## TASK OBJECTIVE
Which lines of the records below contain the string "Policy"? Report each of them.

Stored records:
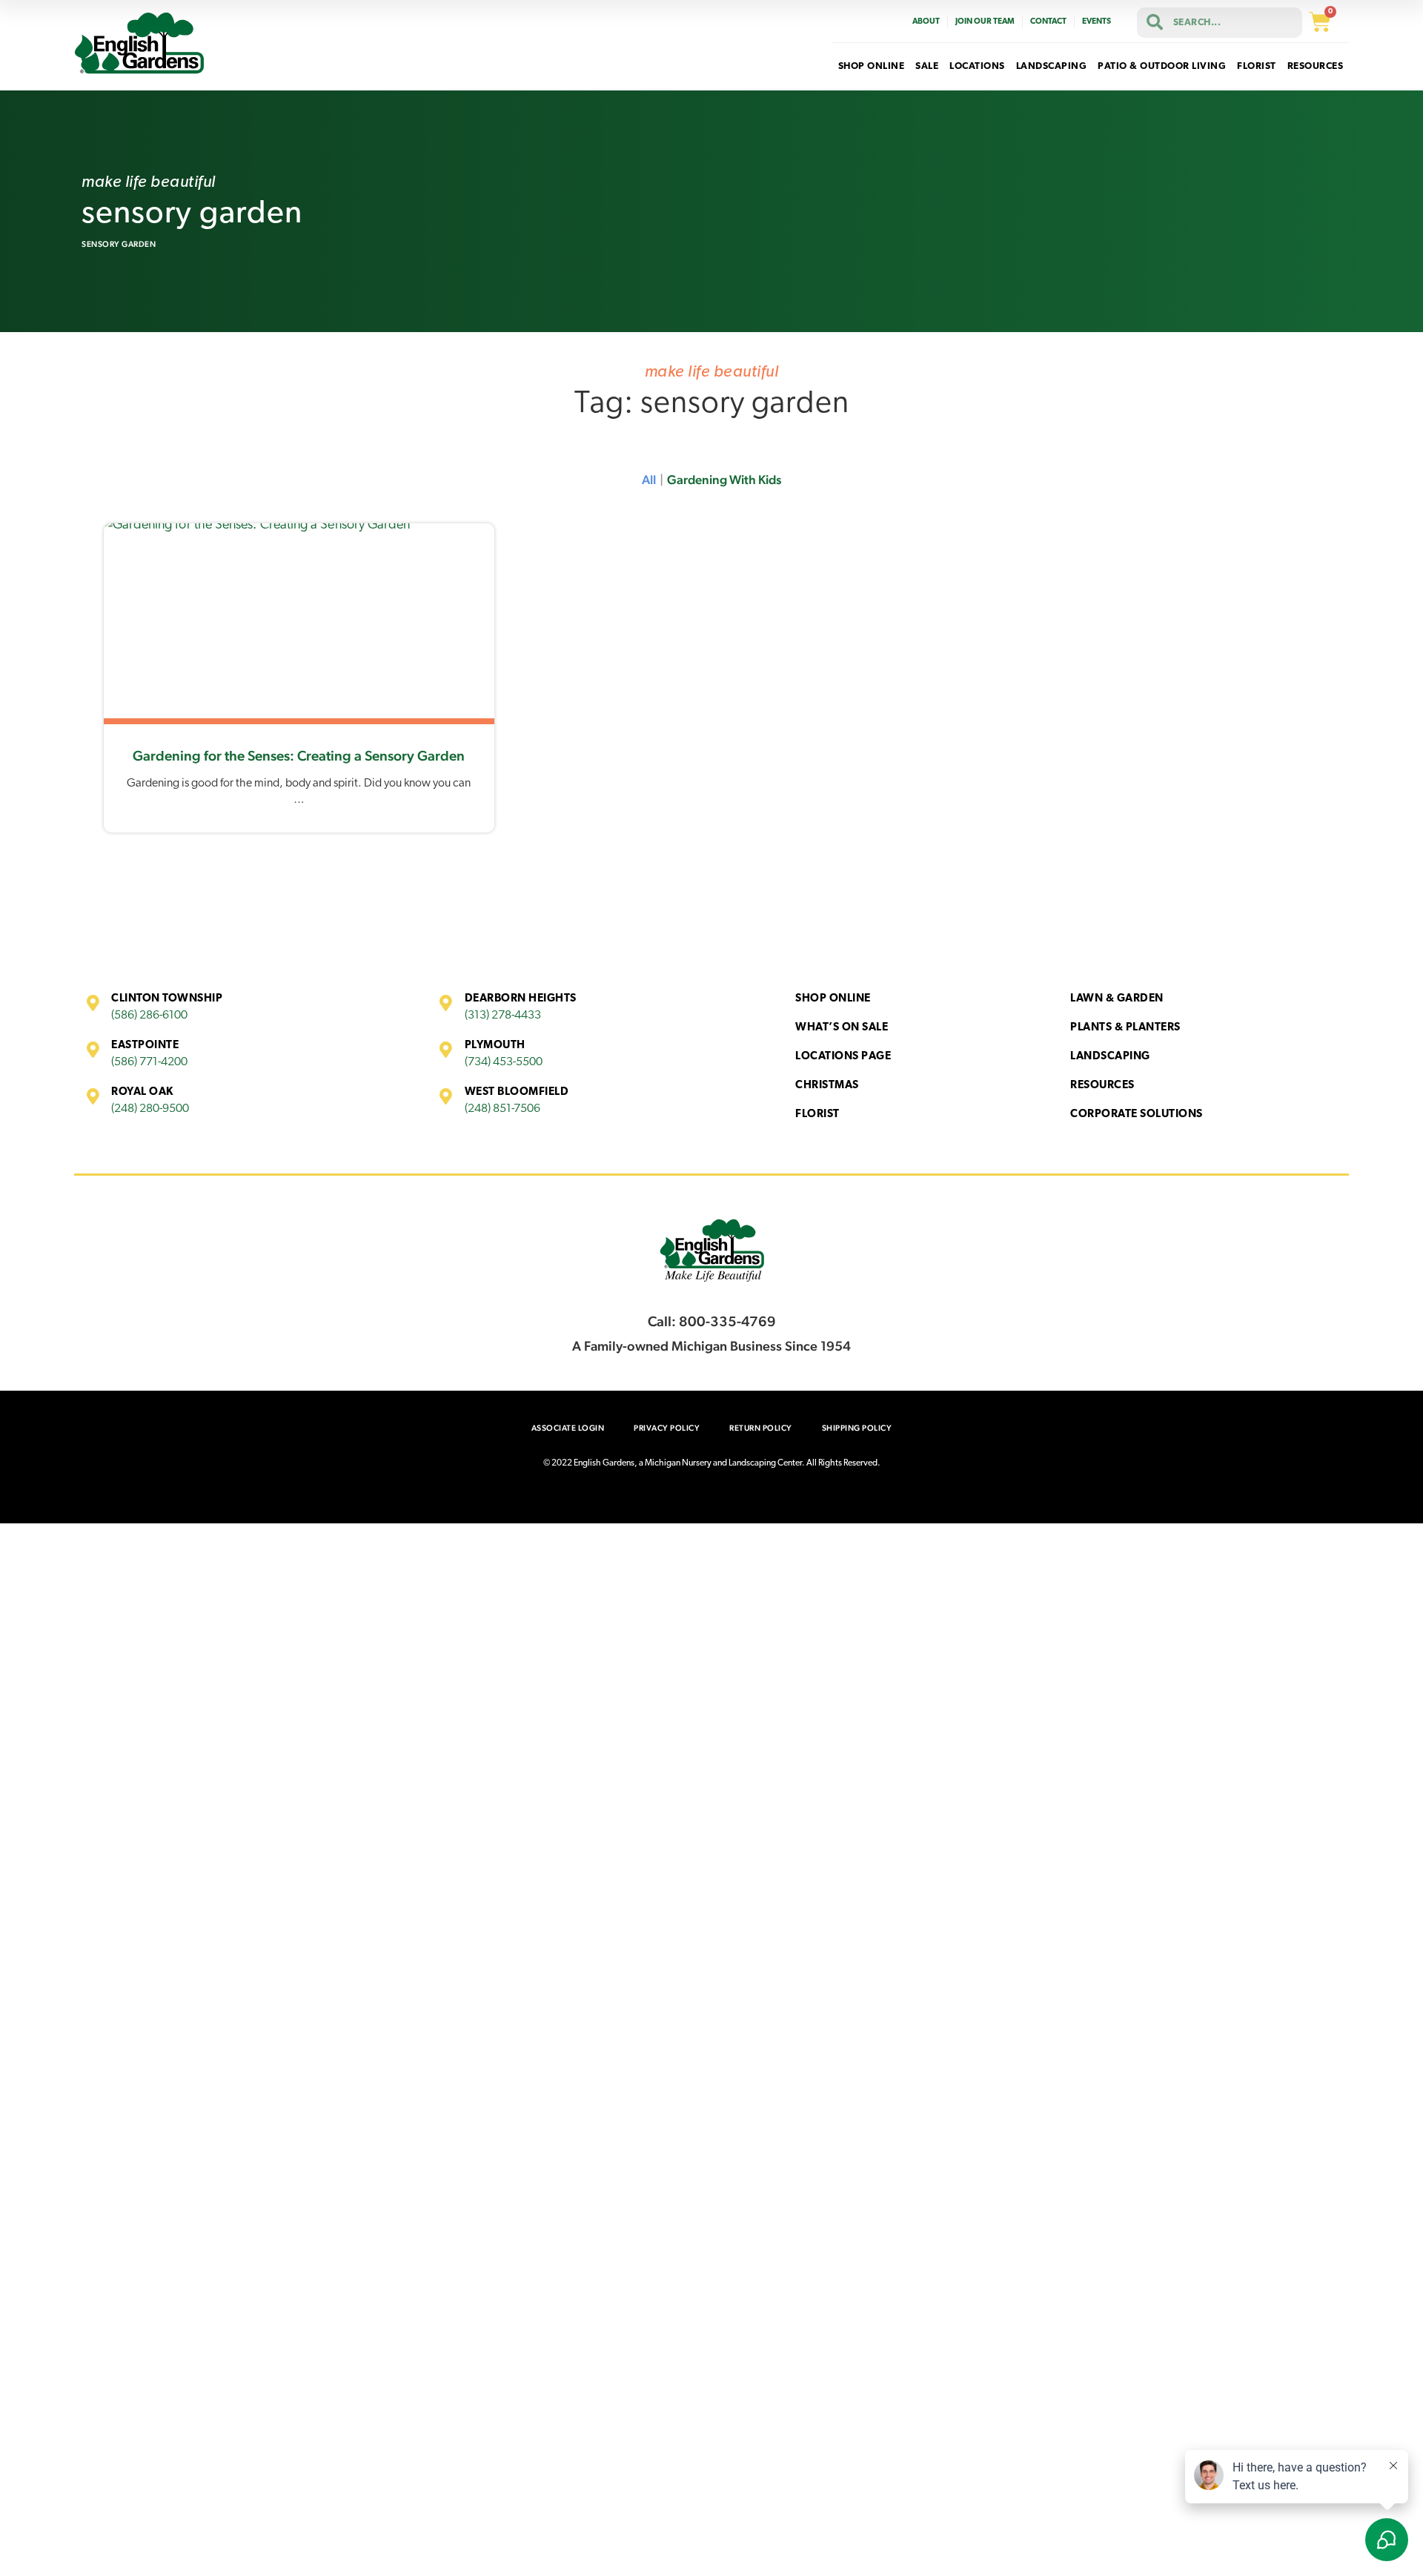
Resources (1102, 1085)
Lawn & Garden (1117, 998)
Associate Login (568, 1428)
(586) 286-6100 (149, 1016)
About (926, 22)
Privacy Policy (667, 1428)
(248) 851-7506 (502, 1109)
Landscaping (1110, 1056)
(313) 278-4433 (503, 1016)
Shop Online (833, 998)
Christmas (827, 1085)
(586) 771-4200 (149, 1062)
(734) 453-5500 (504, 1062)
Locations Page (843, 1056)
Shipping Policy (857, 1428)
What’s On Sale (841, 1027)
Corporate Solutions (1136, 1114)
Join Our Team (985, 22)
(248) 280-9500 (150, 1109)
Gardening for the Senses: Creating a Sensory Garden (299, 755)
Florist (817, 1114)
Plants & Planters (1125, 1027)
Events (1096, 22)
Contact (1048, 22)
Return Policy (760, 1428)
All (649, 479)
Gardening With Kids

## EXERCISE SOLUTION
Privacy Policy (667, 1428)
Shipping Policy (857, 1428)
Return Policy (760, 1428)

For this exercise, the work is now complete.